L’art contemporain dans la nécropole
Le grand cimetière de Tournai vaut lui aussi le détour. Comme celui de Namur, il possède un riche quartier historique mais il bénéficie en plus d’une politique volontariste en matière artistique. Depuis 2008, la Maison de la Culture de Tournai et la galerie Koma de Mons se sont associées pour proposer à des artistes contemporains de réaliser des couronnes mortuaires. Le conservateur des cimetières, Jacky Legge, à l’origine du projet, explique :
« Ils ont carte blanche pour le choix des matériaux ou des connotations symboliques. On leur demande juste d’en réaliser deux et avec un diamètre imposé. Après, le visiteur peut les regarder en les trouvant simplement jolies ou chercher la signification que l’artiste a voulu y mettre. »
Aujourd’hui, le cimetière possède 75 couronnes qui sont exposées sur des sépultures, dans une chapelle restaurée ou même prêtées le temps d’une exposition à d’autres cimetières.

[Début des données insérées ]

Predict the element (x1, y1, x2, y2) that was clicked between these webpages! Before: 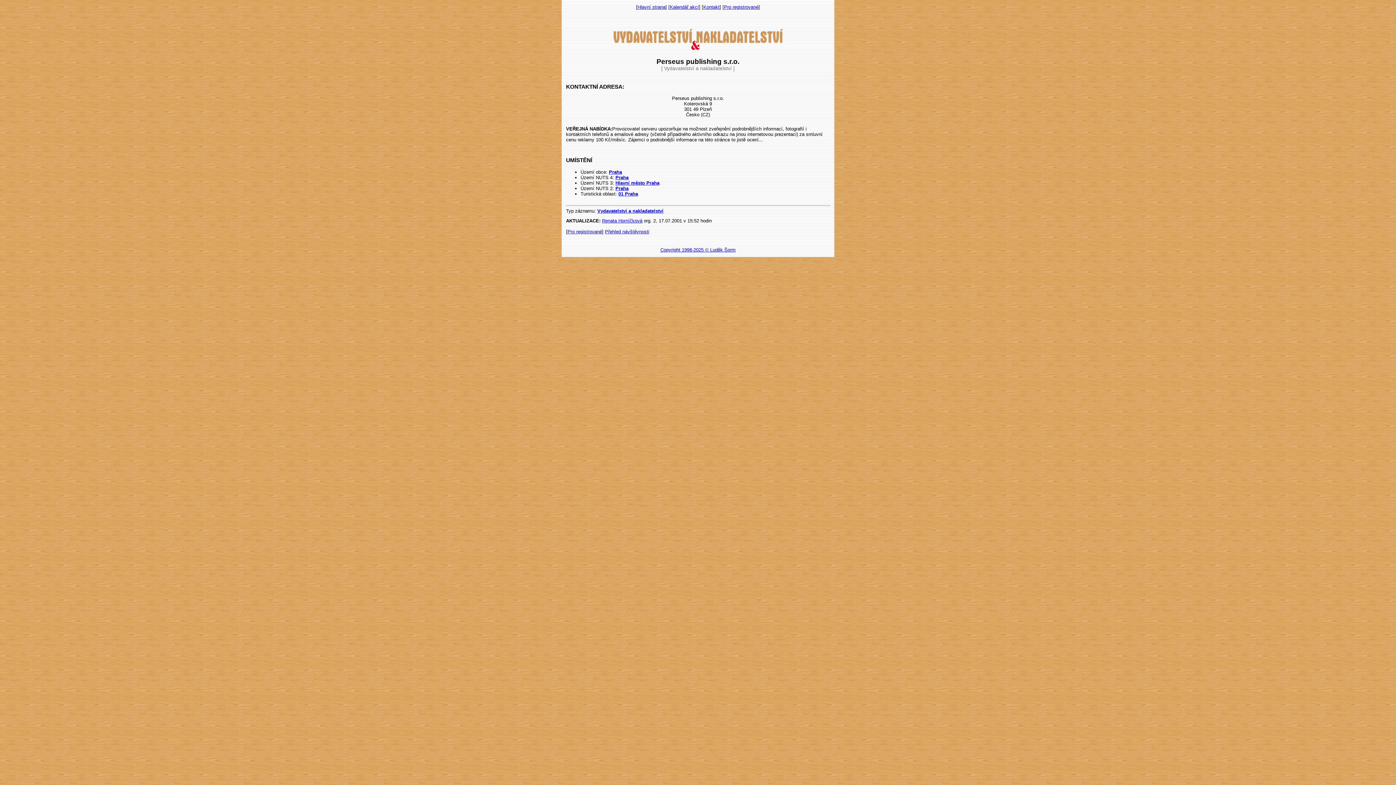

L’ancienne morgue du cimetière de Tournai abrite, quant à elle, un musée de poche de l’art funéraire. On y retrouve, dans un joyeux bric-à-brac, des objets et documents consacrés à l’histoire des cimetières, aux funérailles, au patrimoine funéraire et, plus généralement, à la mort. L’endroit mêle également aux authentiques objets d’époque des créations contemporaines.
>>> Le musée de poche accueille jusqu’au 29/11/2015 une exposition temporaire « Au bord des larmes – L’art contemporain dans la nécropole »
Le Sentier de l’Etrange à Ellezelles
Nous quittons Tournai pour Ellezelles dans le Pays des Collines. L’endroit a gardé une forte tradition en matière de contes et légendes et aime se souvenir qu’en 1610, cinq femmes, accusées de sorcellerie, furent brûlées vives sur un bûcher.
En 1984, Jacques Vandewattyne, un passionné de folklore, crée une promenade de six kilomètres où il représente toutes les légendes qu’il a collectées dans la région et en « statufie » les principaux protagonistes. Préparez-vous donc à rencontrer, au détour d’un chemin, de drôles de lutins venus aider un fermier ou, dans un tunnel de verdure, un loup-garou prêt à vous sauter sur le dos.